▶ [Document passage]:
Article 6.- Article 206 of Act 109-2017, known as the Government Development Bank for Puerto Rico Debt Restructuring Act, is hereby amended to read as follows:

“Article 206.-Prohibited Activities.

(e) dissolve, liquidate, transfer or sell any or all of the Restructuring Property, except as permitted under this Act and the Ancillary Agreements; and

(f) …”

Article 7.- Articles 207 to 209 of Act 109-2017, known as the Government Development Bank for Puerto Rico Debt Restructuring Act, are hereby renumbered as Articles 208 to 210, respectively, and a new Article 207 is hereby added to read in its entirety as follows: 

Article 207.- Management of the Restructuring Property.

(a)  The Recovery Authority and the Asset Manager (on behalf of the Recovery Authority) shall have all rights and powers of GDB in respect of the Municipal Loans, as of immediately prior to the Closing Date, except (i) that the Recovery Authority and the Asset Manager may transfer, assign or sell the Municipal Loans only to an Approved Purchaser and (ii) as provided in item (g) below.

(b)  The Recovery Authority and the Asset Manager (on behalf of the Recovery Authority) shall have the right to exercise remedies in respect of the Non-Municipal Loans, but solely to the extent necessary to assure that funds that are available for debt service from the obligors under such Non-Municipal Loans, in accordance with and pursuant to the applicable loan documents, Fiscal Plans, if any, and Budgets, if any, are applied to such Non-Municipal Loans in accordance with the legal priority, security or other pledge rights benefiting such Non-Municipal Loans. Furthermore, the Recovery Authority and the Asset Manager (on behalf of the Recovery Authority) shall have all rights and powers to exercise remedies necessary to preserve, protect or defend any security or other pledge rights benefiting such Non-Municipal Loans. In furtherance of the foregoing, for any Non-Municipal Loan where the obligor is in a proceeding under Title III or Title VI of PROMESA and such obligor has other creditors that have the same legal priority, security or pledge rights as the Recovery Authority, the Recovery Authority and the Asset Manager (on behalf of the Recovery Authority) shall have all rights and powers to exercise remedies necessary to ensure that the Recovery Authority receives treatment in such proceedings that is the same as that provided to other creditors that have the same legal priority, security or pledge rights.

(c)  The Recovery Authority and the Asset Manager (on behalf of the Recovery Authority) may transfer, assign, sell or otherwise dispose of the Non-Municipal Loans and the real estate assets that are part of the Restructuring Property or interests in such assets without the consent of AAFAF or any other agent of the Commonwealth provided that such sale is consistent with the servicing standards set forth in the Servicing Agreement.

▶ [Written tasks]:
1. Answer these questions about the Act 109-2017 excerpt:
(a) To whom are the Recovery Authority and the Asset Manager allowed to transfer, assign or sell the Municipal Loans?
(b) Under Article 7, what are Articles 207 to 209 renumbered as?
(c) Whose consent is not required to dispose of the Non-Municipal Loans and the real estate assets of the Restructuring Property?
2. Reproduce the section of the Act 109-2017 excerpt starting at "Article 207.- Management" and ending at "item (g) below.".

▶ [Raw data]:
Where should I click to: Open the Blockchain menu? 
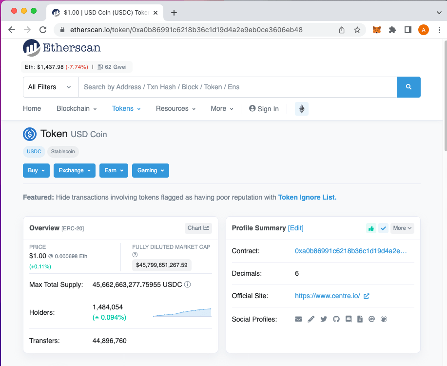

▶ [Written answers]:
1.
(a) Only to an Approved Purchaser.
(b) Articles 208 to 210, respectively.
(c) The consent of AAFAF or any other agent of the Commonwealth, provided the sale is consistent with the servicing standards set forth in the Servicing Agreement.

2.
Article 207.- Management of the Restructuring Property.

(a)  The Recovery Authority and the Asset Manager (on behalf of the Recovery Authority) shall have all rights and powers of GDB in respect of the Municipal Loans, as of immediately prior to the Closing Date, except (i) that the Recovery Authority and the Asset Manager may transfer, assign or sell the Municipal Loans only to an Approved Purchaser and (ii) as provided in item (g) below.